### Stated goal a
Reproduce the section of the passage on hiring decisions starting with "In reality, you" and going on through "to the population.", swapping "resumes" for "applications".

Similarly, in societal terms, if I’m a recruiter trying to hire for a white-collar job, and I have to make a decision based on limited information, I would have to be a complete moron - or a liberal ideologue - not to utilize my understanding of probabilities gained from observation of previous outcomes. If the only information given to me about two competing candidates is that one guy’s name is Connor Przyewski, and the other guy’s name is Anquon Washington, I have to use outside information - like my observations of patterns - to supplement the explicit info I was provided. This means that I have to judge the candidates based on the information I have, which, if skin color has a demonstrated correlation with observable disparate outcomes, would include skin color as a useful proxy for important information.
In reality, you would have more information than just the applicants' names. This being a white-collar job, there would presumably be detailed resumes. You can judge the candidates based on that. Either the Black candidates' resumes would be weaker, or their resumes would be of a similar quality to Whites, but they would be underrepresented relative to the population.

### Supplied material
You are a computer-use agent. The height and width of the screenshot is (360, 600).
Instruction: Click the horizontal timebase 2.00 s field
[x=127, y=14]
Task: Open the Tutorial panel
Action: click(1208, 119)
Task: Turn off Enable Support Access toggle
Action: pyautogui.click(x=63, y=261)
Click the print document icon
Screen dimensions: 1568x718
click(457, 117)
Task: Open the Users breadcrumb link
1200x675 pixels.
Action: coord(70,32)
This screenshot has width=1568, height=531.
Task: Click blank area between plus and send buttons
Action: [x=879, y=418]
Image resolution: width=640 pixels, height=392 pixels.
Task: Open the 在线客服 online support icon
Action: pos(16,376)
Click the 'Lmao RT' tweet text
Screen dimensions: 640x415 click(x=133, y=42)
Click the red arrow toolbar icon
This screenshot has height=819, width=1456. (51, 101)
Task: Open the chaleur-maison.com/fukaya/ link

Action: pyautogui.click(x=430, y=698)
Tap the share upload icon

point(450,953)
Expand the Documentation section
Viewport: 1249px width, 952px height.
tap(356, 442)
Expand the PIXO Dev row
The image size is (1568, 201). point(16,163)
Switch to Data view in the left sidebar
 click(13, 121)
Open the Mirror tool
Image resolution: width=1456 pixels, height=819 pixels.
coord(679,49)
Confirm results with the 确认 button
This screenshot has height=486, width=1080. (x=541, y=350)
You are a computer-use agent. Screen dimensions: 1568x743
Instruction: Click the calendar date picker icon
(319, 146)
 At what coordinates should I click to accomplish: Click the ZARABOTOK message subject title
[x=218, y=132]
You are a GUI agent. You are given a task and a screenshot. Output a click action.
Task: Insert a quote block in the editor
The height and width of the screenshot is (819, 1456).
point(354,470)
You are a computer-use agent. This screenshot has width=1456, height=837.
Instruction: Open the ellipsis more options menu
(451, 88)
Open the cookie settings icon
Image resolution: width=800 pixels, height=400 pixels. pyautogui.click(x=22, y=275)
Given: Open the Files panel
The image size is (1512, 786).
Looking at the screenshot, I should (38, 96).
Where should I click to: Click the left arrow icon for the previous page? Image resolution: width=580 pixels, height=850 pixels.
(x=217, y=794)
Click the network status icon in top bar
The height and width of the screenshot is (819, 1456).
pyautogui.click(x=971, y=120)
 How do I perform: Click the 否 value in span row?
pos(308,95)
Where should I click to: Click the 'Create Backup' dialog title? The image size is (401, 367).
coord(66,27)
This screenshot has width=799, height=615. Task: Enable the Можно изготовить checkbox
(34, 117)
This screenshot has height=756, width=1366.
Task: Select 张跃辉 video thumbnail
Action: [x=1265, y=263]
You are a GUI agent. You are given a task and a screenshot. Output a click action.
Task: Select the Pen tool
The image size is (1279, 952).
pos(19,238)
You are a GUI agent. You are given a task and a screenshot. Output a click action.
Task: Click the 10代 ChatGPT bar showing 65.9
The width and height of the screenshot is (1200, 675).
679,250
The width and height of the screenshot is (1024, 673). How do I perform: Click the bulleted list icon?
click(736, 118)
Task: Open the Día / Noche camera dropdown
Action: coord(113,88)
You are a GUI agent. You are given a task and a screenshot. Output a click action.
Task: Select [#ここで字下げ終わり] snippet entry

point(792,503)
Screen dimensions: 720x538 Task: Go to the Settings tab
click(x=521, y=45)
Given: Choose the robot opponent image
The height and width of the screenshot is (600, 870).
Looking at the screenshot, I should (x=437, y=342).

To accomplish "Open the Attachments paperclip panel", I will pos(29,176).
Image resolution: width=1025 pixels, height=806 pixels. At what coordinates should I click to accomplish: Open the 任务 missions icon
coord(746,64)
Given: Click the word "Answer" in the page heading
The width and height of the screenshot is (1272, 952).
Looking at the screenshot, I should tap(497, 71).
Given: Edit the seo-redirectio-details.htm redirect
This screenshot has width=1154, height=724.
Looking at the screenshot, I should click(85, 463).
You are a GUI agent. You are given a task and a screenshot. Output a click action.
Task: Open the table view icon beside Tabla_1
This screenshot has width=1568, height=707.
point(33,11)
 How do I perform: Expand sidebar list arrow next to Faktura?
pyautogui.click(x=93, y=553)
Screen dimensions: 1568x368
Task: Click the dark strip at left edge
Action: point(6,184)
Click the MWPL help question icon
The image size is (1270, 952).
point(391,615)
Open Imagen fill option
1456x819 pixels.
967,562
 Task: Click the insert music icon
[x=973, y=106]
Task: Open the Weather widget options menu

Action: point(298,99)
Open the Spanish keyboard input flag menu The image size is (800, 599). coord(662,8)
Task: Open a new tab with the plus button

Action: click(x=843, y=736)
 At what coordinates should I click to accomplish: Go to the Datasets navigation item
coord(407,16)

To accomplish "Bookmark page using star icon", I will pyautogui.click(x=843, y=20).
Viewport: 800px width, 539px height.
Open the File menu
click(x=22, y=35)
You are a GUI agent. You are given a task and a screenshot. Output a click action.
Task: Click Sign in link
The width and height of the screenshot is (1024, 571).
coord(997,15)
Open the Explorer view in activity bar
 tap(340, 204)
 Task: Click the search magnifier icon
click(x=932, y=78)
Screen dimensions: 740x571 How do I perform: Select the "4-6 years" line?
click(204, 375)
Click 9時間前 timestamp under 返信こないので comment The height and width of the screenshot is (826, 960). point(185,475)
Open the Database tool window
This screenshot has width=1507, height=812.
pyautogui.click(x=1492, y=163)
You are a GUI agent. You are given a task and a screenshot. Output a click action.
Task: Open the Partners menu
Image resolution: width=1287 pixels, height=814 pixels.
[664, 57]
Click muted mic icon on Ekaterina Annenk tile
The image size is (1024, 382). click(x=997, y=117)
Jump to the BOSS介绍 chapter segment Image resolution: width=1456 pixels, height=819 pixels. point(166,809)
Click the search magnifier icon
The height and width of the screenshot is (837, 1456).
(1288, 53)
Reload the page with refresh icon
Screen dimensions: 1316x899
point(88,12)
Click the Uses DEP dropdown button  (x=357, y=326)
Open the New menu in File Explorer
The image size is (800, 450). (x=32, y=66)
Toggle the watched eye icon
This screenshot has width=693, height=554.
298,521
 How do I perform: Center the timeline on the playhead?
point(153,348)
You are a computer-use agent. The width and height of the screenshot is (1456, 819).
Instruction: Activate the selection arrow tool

### Stated goal b
In the listing, duplicate the lines starting with the line with "Task: Open the Users breadcrumb link" and going on through the line with "Screen dimensions: 640x415 click(x=133, y=42)", both ends included, without changing them.

### Complete output a
In reality, you would have more information than just the applicants' names. This being a white-collar job, there would presumably be detailed applications. You can judge the candidates based on that. Either the Black candidates' applications would be weaker, or their applications would be of a similar quality to Whites, but they would be underrepresented relative to the population.

### Complete output b
Task: Open the Users breadcrumb link
1200x675 pixels.
Action: coord(70,32)
This screenshot has width=1568, height=531.
Task: Click blank area between plus and send buttons
Action: [x=879, y=418]
Image resolution: width=640 pixels, height=392 pixels.
Task: Open the 在线客服 online support icon
Action: pos(16,376)
Click the 'Lmao RT' tweet text
Screen dimensions: 640x415 click(x=133, y=42)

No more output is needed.